When a laser beam impinges upon an optical component (lenses, windows and mirrors) some of the energy is
absorbed. Depending on the intensity of the laser beam and the absorption properties of the component
material the component temperature will rise. Even if a uniform intensity laser beam fills the whole area of the
component, temperature gradients will be created across the aperture. Unless the material has a negligible
expansion coefficient, temperature gradients lead to differential expansion, and this will lead to distortion,
strain and a change in the birefringence properties of transmissive components. The refractive index of most
optical materials is also temperature dependent. If the optical figure of the component changes, the
transmitted and/or reflected beam will tend to change shape and/or change its divergence. If the beam path
involves a polariser, a beam splitter or a beam deflector the power/energy output and/or the beam propagation
of the laser system may change. These effects may be amplified if the component is rigidly restrained. If the
strain is high enough the component may crack.
The absorption coefficients of most materials are usually only slightly non-linear with increase in temperature.

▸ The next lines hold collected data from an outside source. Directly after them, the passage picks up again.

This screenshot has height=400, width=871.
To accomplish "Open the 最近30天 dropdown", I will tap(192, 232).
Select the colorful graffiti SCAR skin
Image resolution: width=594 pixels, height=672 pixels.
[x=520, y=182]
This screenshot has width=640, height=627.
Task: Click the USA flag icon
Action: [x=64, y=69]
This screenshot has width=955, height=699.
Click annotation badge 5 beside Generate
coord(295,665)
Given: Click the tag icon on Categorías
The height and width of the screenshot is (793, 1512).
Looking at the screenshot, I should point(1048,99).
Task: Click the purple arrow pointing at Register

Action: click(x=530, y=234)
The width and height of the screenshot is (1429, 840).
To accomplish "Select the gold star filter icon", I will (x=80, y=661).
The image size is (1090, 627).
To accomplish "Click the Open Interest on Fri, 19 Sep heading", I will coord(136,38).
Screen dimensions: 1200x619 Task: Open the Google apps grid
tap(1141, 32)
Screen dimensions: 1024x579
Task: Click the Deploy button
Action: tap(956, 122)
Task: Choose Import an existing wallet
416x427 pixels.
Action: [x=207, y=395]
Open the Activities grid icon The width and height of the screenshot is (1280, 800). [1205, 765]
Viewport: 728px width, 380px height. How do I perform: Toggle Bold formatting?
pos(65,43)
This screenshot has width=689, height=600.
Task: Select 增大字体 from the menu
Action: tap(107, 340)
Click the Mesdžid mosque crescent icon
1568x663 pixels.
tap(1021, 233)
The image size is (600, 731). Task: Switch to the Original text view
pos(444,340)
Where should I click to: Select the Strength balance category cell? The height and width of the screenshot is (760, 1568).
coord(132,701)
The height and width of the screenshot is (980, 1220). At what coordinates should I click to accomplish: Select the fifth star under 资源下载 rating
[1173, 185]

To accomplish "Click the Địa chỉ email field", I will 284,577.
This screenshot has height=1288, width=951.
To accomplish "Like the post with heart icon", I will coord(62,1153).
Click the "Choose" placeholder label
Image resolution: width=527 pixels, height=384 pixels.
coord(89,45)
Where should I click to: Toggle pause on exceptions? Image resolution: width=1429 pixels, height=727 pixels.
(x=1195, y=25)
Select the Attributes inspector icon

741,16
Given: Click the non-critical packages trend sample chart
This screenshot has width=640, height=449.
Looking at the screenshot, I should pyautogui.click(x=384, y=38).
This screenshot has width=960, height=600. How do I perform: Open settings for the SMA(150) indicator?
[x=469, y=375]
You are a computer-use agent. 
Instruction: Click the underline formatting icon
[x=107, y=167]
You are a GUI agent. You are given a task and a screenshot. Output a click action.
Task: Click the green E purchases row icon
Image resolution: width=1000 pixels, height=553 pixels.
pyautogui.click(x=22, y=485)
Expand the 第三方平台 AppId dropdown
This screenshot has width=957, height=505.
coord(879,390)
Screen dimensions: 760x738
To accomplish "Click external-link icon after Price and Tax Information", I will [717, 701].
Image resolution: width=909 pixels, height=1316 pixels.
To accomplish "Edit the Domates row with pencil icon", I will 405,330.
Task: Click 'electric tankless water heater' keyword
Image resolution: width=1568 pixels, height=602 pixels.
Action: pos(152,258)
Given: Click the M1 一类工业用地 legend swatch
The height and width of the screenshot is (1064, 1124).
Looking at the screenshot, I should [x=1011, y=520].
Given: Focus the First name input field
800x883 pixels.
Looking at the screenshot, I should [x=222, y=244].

However, transmissive components made from most semi-conducting materials exhibit a highly non-linear
absorption coefficient with a sharp threshold, significantly below the melting point of the material. This
phenomenon is termed “thermal runaway” and effectively limits the optical power loading at which these
materials can be used. This thermal runaway threshold is accompanied by a sharp increase in the absorption
and an increase in the accompanying distortion and thermal lensing. The refractive indices and linear
expansion coefficients are both temperature sensitive but do not necessarily have the same sign.
Distortion will occur when a component is irradiated nonuniformly and especially when it is held rigidly and
constrained from expanding. The material will expand because of the thermal loading and if this is not uniform
the component will bow or lens, thus changing the optical figure. In addition, in the case of transmissive
components, it is possible that the temperature dependence of the refractive index of the material will cause a
thermal lensing effect. In general, non-uniform expansion changes the focussing properties of the component.
In the case of non-linear absorbing windows and mirrors (e.g. Ge, ZnS and ZnSe used with infrared beams)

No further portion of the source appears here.